Systems Aesthetics + Cyborg Art:

The Legacy of Jack Burnham

His first strong words are directed toward the institution of art history. In
the introduction to "Beyond Modern Sculpture", written in mid-1967,
Burnham identifies the shortcomings of traditional aesthetic analysis arising
from the work of Riegl, Lipps, and Worringer. The passage is so
resounding it demands to be quoted in full:

       "The tools of scholarly criticism-stylistics, iconographical analysis,
historical context, and
       formal analysis in the last 50 years-remain as trusted now as ever. Yet
they explain with
       diminishing clarity what has happened after 1800, and almost nothing of
what has happened in
       sculpture in the last 60 years. I am sure that my lack of success with
the tools of art
       scholarship is in part responsible for the present book.

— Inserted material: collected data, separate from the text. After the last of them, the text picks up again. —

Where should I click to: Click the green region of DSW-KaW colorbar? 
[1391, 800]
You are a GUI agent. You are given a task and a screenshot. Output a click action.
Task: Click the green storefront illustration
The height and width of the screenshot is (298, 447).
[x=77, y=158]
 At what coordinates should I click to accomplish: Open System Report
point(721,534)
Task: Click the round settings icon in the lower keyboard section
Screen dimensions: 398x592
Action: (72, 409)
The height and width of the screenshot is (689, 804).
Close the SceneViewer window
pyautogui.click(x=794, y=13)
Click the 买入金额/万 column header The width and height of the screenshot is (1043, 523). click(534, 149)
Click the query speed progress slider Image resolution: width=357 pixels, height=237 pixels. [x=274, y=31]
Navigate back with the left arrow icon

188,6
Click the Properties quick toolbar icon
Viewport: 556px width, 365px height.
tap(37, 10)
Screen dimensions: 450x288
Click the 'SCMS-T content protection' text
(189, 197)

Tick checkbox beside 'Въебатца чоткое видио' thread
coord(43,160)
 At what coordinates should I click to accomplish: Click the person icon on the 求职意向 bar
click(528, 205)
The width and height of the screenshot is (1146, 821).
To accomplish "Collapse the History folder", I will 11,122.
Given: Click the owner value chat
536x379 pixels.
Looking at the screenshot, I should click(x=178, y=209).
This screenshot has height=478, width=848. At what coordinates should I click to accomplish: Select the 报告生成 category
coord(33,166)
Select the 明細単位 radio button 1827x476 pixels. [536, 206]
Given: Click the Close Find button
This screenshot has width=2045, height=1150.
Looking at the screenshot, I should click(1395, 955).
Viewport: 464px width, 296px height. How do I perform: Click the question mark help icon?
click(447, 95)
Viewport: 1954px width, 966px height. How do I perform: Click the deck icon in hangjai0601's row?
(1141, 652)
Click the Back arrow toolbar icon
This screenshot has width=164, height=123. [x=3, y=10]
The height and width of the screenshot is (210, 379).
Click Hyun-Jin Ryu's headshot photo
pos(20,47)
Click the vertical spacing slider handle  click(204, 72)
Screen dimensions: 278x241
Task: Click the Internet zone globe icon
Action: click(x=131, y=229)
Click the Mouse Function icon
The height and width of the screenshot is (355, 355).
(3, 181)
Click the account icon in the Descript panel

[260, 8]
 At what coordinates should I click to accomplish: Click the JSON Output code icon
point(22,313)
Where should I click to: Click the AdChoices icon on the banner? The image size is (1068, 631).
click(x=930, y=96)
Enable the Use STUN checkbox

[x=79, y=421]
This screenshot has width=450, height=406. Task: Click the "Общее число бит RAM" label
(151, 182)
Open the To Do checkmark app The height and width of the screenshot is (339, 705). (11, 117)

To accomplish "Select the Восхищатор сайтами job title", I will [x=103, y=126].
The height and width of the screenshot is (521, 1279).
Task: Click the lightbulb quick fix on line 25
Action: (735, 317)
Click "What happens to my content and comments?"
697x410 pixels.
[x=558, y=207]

Had the tools
served their purpose, I
       might not have sought others less respected."

And search he did: through most of the progressive schools of thought of this
time: from science, the social sciences, economics, and philosophy,
through structuralism, semiotics, cybernetics, and systems theory to Cabalistic
mysticism. His bibliography reads like a who's who of '60s influences
and intelligentsia: Marx, Galbraith, Jung, Ellul, Lévi-Strauss, Barthes,
Saussure, Foucault, Kuhn, Mumford, Bergson, Merleau-Ponty, Bertalanffy, Pask,
Feigenbaum, Weiner, Buckminster Fuller, and Marshall McLuhan. His interest in
alchemy, semiotics, and cybernetics predates the fads for these
things in the art world by as much as 20 years.

simon penny wrote:

>
>
>
> In any event, the list of the forgotten is longer than that of the
> remembered. It may be useful and interesting, here on nettime, to assemble
> a list of forgotten pioneers (recognising that one person's 'forgotten
> pioneer' is likely to be another's mentor or friend). If this motivates
> you, here is my suggestion: under a subject line "Forgotten Pioneers", list
> your key contenders by name, followed by dates active, city/region/country
> of residence, titles of significant works (and locations if not lost), a
> short 5-15 line summary of their contributions, then contact addresses (if
> known) and citiations. The list can include theorists, curators and
> historians as well as artists.
>
> This list may get huge, I recognise, with contributions from various
> countries. It will probably need to be divided into media categories, or at
> least indexed in some way. Still, it would become a useful resource for
> historians, curators, those assembling new courses, artists and various
> others. If it takes off it could be spun off into a website.